The grant, which consists of $130,000, will go entirely to IrsiCaixa during the two years of the study and will be used to continue the project that the researcher began during her postdoc at the University of California San Francisco. In the Californian laboratory, Morón-López and her team described the basic mechanisms that regulate HIV latency within the organism. That is, they determined which cellular processes allow the virus, once inside the cells it has infected, to remain silent. Now, thanks to the Gilead grant received at IrsiCaixa, the researcher will be able to continue advancing with the study. "We want to focus on this step, as it opens up different pathways at a therapeutic level," says the award-winner. "The process in which HIV may or may not become latent is a very interesting target when it comes to designing therapies because these can be aimed at boosting the silencing of HIV or, on the contrary, at activating the virus, causing the infected cells to be exposed and the immune system to eliminate them," adds the researcher.

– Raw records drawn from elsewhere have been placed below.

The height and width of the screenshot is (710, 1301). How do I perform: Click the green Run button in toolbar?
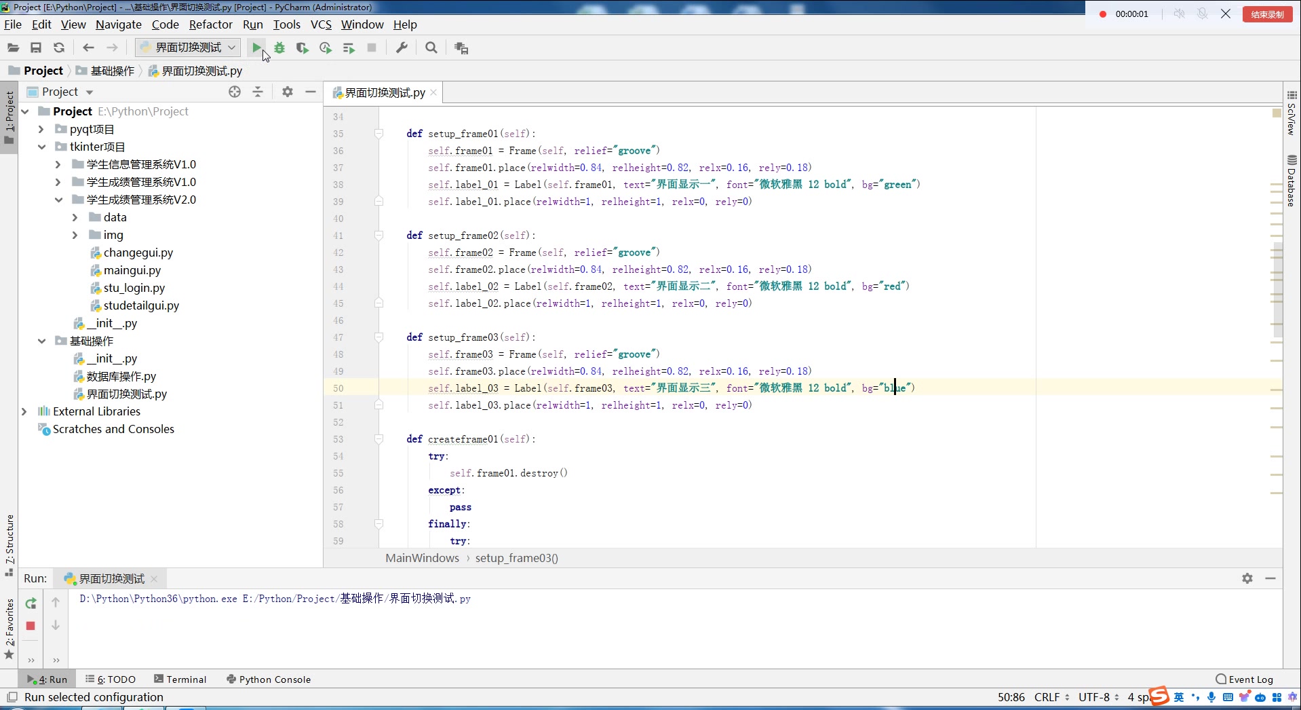click(x=256, y=48)
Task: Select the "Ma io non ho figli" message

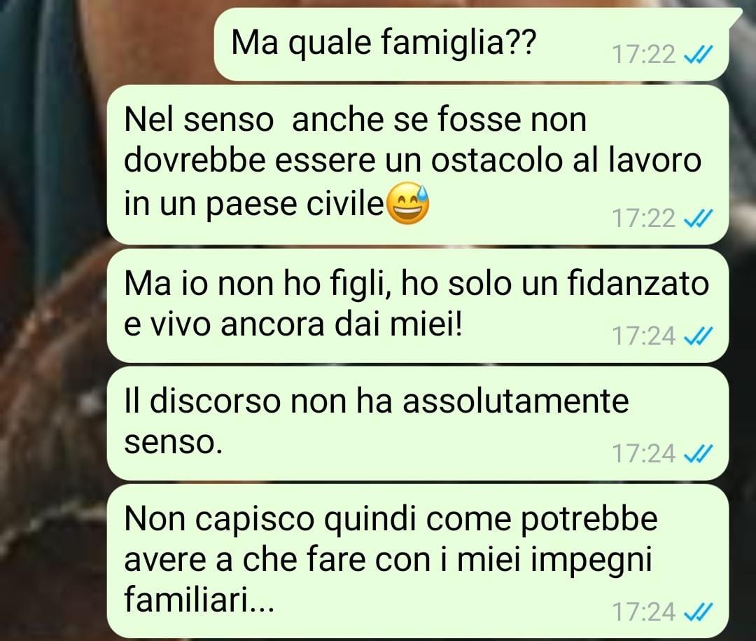Action: click(x=417, y=305)
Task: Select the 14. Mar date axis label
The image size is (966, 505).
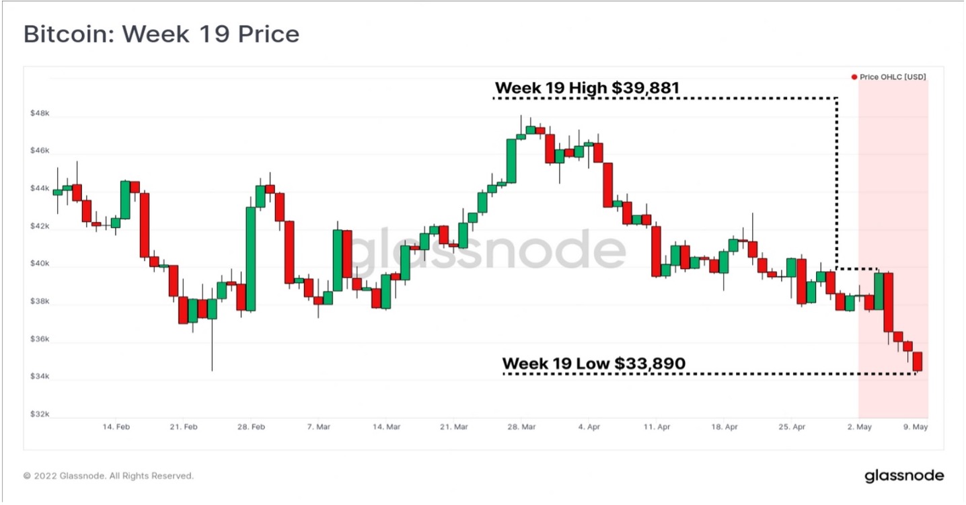Action: (x=387, y=427)
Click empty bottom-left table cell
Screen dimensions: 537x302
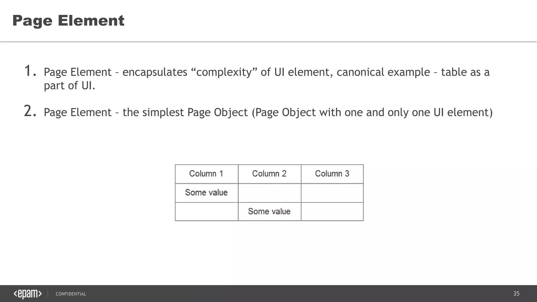tap(206, 212)
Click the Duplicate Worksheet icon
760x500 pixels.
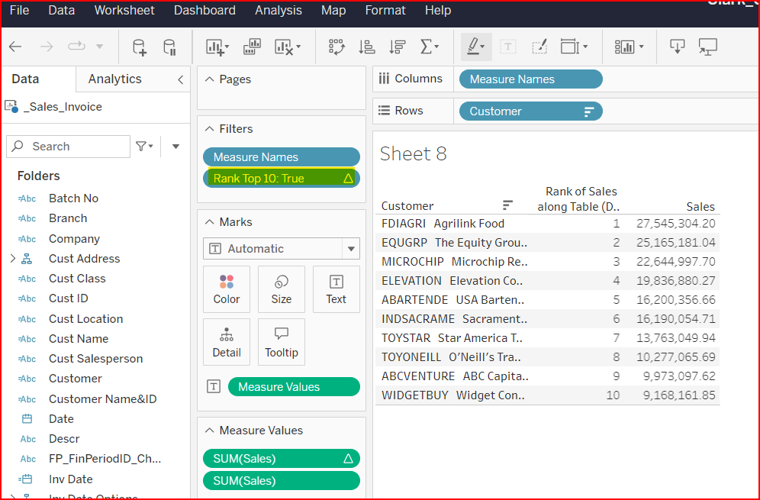[252, 47]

This project is not the only one funded by Gilead, but it is one of the two projects in the HIV field worldwide. With this grant, the researcher at IrsiCaixa will face one of the greatest challenges in the fight against HIV, which is the study of the reservoir. "I feel very fortunate to receive a grant like this since it is a great recognition that will help us to continue advancing in the study of HIV latency," concludes Morón-López.